I don't have anything good to say about it..
This is the book.
I wasn't missing much other than a good deal of aggravation! The majority of the text is about Dogtown rocks and boulders. Mostly it covers material already covered in previously published books by other authors. And they did a better job of it. In fact, the only new information in this book seems to be an analysis of the lettering styles on the Babson Boulders. Wow! The author says that the various styles proves that they were carved by several people! No kidding. (Or...maybe one guy was just having some fun trying out new styles? No, not that, but a little lack of research can be a dangerous thing.)

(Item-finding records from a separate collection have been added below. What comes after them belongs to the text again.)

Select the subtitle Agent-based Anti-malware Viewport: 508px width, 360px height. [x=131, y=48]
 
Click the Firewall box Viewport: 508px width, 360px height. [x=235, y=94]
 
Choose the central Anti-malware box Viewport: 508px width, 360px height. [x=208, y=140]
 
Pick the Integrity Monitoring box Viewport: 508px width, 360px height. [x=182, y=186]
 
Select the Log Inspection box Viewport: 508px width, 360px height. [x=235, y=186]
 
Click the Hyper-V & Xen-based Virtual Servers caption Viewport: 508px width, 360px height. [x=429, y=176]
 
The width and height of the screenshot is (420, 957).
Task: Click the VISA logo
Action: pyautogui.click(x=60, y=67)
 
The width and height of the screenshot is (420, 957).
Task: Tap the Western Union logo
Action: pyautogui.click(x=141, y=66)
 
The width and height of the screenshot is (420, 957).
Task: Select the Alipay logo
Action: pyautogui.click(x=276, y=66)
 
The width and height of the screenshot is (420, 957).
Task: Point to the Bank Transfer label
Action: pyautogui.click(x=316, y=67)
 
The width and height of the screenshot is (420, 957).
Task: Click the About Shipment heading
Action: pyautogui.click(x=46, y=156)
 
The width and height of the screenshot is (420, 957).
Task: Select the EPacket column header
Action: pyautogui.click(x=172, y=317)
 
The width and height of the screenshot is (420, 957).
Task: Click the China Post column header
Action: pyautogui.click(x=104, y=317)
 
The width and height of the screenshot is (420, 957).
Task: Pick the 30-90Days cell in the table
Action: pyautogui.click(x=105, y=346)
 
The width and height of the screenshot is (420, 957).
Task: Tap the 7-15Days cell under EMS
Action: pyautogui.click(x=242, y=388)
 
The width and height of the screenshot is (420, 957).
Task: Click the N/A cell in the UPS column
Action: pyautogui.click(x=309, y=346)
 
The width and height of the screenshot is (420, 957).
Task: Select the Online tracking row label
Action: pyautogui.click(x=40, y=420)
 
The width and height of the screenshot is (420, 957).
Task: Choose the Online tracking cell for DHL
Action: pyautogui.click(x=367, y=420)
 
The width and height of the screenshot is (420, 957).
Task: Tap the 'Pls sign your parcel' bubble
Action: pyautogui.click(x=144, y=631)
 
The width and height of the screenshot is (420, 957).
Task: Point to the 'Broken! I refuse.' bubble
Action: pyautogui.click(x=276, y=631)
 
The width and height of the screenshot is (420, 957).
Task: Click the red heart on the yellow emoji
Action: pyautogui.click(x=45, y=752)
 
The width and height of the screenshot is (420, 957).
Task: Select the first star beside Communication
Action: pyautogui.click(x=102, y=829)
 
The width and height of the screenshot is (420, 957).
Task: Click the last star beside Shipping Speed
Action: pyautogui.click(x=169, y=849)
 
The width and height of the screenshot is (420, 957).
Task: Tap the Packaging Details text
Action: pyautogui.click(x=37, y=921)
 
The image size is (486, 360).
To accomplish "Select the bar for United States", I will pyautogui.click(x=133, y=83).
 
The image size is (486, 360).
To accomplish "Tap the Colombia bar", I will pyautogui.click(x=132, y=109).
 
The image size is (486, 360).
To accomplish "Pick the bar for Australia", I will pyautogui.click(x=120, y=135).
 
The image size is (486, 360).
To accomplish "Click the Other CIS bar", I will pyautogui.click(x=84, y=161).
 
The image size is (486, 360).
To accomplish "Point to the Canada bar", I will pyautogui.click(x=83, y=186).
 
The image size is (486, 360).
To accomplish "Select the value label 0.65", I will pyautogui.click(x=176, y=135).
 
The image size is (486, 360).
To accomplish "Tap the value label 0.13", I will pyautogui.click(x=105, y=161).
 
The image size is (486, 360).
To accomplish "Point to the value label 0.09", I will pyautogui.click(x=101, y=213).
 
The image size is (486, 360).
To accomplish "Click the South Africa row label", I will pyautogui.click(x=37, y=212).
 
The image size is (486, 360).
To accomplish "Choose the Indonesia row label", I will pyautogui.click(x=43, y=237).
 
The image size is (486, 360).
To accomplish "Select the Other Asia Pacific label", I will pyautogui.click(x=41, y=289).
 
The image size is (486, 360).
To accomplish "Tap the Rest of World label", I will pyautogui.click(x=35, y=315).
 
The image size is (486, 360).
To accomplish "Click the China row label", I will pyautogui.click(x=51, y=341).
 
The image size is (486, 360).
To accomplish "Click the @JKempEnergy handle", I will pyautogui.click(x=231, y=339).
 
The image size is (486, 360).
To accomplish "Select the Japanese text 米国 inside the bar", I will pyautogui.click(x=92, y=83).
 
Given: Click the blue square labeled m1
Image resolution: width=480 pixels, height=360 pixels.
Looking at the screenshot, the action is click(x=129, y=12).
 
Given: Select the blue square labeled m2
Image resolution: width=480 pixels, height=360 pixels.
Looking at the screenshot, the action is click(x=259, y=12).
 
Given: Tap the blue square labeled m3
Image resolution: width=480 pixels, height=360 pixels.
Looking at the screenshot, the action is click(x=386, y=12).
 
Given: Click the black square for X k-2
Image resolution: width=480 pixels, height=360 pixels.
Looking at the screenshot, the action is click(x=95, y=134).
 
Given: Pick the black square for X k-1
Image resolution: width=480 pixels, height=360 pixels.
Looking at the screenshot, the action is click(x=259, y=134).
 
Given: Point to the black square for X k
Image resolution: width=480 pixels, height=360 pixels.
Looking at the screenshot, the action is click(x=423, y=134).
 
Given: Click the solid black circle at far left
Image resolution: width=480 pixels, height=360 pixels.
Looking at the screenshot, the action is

She goes on to indicate that there are numerous Native American cairns in the area woods. Well, maybe, I say. But after reading the next section of suppositions and fictionturnedtofact by Ms. Gage, in my opinion doubt is cast upon everything from her pen.
|The stone mounds|
As to the rest of Ms. Gage's suppositions about the Haskins property...
|The upper pool 2012|
|The lower pool 2012|
|Period photo showing the upper pool in its manicured setting|
|An aerial view c.1930. The double set of pools shown as numbers 5 and 6 and obviously included within the lawn area.|
|A slightly different view from the upper pool. House to left, cottage to right. Stone mounds surrounded by young trees and shrubs just right of middle.|
And the pipes that Ms. Gage is sure were for the elaborate landscaping pools? Mr. Haskins had a complex system of pipes because he was providing his own water supply for the estate. Pumps drew well water up into the estate's own storage tank and then the resulting pressure from the elevated tank supplied the water to the houses and to the barn. You can find the remains of these pipes all over the woods in the area because the burned leftovers of the buildings were bulldozed off to the sides taking all the piping along.
Ms. Gage also claims to have found a cistern near the cottage. What she fails to realize is that her 'cistern' was actually a cesspool. One of two on the property. A shame to mix up those usages!
|Photo taken during the Spanish flu epidemic of 1918 showing the water tower in the background.|
Sorry, Ms. Gage, that's just how I see it after a year of research.